> _TASK 1_:
Answer the following questions using the biography of Attila Menyhárd, marking each answer with the matching letter.
(a) In what year did Menyhárd earn his law degree from Eötvös Loránd University?
(b) What was the subject of the thesis for his PhD degree?
(c) Who appointed him university full professor in March 2012?
> _TASK 2_:
From the section headed "Biography" in the biography of Attila Menyhárd, list every year mentioned, each with the event the text assigns to it.

> _EXERCISE PASSAGE_:
—————
- Born: November 22, 1968 (age 57) Esztergom, Hungary
- Scientific career
- Fields: Civil law

= Attila Menyhárd =

Hungarian lawyer and professor

Attila Menyhárd is a Hungarian lawyer, a professor of civil law and the head of the Department at Eötvös Loránd University (hereafter ELTE), Faculty of Law, Civil Law Department in Budapest, Hungary.

== Biography ==

Menyhárd earned his law degree from Eötvös Loránd University in 1993. During his studies he became a member of Eötvös Loránd University István Bibó College of Law and Political Sciences. He admitted to the Budapest bar association in 1997. He promoted with PhD degree in 2003 in ELTE Law Faculty (Budapest) with the thesis on immoral contracts. He habilitated in 2007 with his book on property law and his thesis on human rights in private law.

He is teaching the whole range of private law and has special courses in contract law, tort law, property law, commercial law, law and economics, law and literature, human rights in private law, European business law and European company law. Upon the invitation of the Ministry of Justice he contributed the project for a new Hungarian Civil Code, being liable for the provisions on property law and rent law. Professor Menyhárd is participant in several international research projects and programs. He is the Hungarian fellow of European Centre of Tort and Insurance Law (Wien). He participates in the Trento Common Core Project in Product Liability and in Property Law. Professor Menyhárd is a listed member of the Arbitration Court attached to the Hungarian Chamber of Commerce and Industry, Budapest. Within the China-EU School of Law he is in charge of representing ELTE (Budapest). In March 2012 Menyhárd was appointed as university full professor by the President of Hungary.
—————
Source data
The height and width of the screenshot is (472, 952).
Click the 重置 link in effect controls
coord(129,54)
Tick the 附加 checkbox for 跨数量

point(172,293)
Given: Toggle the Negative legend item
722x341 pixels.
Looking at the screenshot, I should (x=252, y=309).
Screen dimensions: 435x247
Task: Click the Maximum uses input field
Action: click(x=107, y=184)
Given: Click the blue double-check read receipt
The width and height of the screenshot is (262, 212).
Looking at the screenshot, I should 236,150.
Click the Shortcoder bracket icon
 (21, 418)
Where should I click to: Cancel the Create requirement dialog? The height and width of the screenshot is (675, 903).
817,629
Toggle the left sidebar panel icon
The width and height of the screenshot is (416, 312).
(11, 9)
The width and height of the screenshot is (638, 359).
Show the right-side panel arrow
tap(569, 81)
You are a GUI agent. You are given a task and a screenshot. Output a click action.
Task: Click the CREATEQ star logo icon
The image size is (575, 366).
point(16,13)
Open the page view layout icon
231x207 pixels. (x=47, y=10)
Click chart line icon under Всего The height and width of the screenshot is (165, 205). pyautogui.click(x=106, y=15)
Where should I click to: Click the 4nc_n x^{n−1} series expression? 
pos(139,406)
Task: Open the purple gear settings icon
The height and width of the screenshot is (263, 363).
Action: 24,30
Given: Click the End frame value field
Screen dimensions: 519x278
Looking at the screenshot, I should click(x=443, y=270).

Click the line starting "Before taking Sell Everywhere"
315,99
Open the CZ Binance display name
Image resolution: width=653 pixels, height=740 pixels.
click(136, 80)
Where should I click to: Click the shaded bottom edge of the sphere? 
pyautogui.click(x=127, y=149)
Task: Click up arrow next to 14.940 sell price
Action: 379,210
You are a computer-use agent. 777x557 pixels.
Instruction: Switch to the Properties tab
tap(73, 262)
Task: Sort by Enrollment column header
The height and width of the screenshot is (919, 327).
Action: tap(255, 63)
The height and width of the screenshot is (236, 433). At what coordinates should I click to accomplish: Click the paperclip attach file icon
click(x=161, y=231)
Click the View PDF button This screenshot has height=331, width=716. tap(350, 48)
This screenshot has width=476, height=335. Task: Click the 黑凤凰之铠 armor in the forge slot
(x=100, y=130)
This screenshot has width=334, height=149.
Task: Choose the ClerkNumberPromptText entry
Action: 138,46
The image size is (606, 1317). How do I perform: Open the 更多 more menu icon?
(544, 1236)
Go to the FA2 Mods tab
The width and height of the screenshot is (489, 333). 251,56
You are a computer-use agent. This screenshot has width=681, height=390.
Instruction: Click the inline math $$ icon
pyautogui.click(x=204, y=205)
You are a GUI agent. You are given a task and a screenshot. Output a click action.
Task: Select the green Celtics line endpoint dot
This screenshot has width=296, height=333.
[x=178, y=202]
—————
> _SOLUTION 1_:
(a) 1993
(b) Immoral contracts
(c) The President of Hungary

> _SOLUTION 2_:
- 1993: earned his law degree from Eötvös Loránd University
- 1997: admitted to the Budapest bar association
- 2003: obtained his PhD degree at the ELTE Law Faculty
- 2007: habilitated
- 2012: appointed university full professor by the President of Hungary (in March)